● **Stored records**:
+++++

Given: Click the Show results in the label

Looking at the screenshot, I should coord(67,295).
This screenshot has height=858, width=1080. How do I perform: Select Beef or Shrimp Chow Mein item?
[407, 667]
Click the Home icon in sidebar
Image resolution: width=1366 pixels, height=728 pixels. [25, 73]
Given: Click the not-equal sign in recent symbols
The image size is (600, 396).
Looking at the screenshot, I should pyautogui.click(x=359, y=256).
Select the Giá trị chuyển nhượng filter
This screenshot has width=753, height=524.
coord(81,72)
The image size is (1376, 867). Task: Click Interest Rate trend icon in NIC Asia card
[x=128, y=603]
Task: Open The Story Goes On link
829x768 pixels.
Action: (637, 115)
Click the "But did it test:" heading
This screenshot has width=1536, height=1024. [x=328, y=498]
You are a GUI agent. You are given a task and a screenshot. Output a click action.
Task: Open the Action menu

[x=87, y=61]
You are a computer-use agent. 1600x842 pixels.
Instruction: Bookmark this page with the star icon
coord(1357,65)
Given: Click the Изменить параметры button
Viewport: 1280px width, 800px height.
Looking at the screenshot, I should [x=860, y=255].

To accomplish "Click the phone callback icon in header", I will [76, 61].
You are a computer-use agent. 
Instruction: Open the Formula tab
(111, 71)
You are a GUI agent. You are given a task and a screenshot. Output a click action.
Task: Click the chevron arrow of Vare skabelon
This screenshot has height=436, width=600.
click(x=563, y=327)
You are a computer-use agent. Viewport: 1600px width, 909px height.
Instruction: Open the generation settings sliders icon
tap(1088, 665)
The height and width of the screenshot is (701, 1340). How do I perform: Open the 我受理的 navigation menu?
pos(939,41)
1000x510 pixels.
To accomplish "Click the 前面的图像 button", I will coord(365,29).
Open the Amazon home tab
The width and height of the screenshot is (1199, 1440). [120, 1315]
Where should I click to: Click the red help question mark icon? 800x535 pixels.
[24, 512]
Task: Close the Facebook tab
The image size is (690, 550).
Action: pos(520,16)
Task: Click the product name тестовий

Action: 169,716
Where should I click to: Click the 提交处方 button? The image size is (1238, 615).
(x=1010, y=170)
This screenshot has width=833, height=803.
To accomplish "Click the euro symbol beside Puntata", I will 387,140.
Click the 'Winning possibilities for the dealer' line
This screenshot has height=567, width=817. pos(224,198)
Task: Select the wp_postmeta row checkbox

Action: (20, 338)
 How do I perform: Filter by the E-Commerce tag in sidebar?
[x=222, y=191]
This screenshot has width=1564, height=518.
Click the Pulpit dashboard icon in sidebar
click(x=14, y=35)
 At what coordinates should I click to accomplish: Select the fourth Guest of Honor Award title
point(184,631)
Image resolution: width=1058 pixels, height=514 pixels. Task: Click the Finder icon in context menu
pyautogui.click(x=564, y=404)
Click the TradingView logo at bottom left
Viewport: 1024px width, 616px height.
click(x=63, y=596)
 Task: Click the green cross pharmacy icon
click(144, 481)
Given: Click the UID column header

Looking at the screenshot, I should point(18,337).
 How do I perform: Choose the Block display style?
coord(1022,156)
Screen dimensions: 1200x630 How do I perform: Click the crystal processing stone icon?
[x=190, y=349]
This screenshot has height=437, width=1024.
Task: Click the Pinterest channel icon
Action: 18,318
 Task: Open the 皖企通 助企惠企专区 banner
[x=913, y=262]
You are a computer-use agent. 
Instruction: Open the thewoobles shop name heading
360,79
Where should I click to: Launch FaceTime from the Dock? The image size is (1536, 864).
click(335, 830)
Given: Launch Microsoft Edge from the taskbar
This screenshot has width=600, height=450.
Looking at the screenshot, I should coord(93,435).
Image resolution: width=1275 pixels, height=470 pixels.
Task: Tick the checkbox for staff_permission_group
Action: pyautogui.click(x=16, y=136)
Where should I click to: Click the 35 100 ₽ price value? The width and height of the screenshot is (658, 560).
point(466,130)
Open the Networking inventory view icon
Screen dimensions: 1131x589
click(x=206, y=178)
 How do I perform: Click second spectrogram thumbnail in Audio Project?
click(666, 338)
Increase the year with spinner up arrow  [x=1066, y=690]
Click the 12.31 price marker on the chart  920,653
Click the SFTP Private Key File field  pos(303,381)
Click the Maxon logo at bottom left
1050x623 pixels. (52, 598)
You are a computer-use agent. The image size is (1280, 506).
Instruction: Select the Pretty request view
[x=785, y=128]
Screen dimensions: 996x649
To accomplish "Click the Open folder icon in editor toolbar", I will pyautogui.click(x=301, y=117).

+++++

Check each line above for the string "computer" and copy the ones that have it.

You are a computer-use agent. 1600x842 pixels.
You are a computer-use agent. 
You are a computer-use agent. Viewport: 1600px width, 909px height.
You are a computer-use agent. 
You are a computer-use agent. The image size is (1280, 506).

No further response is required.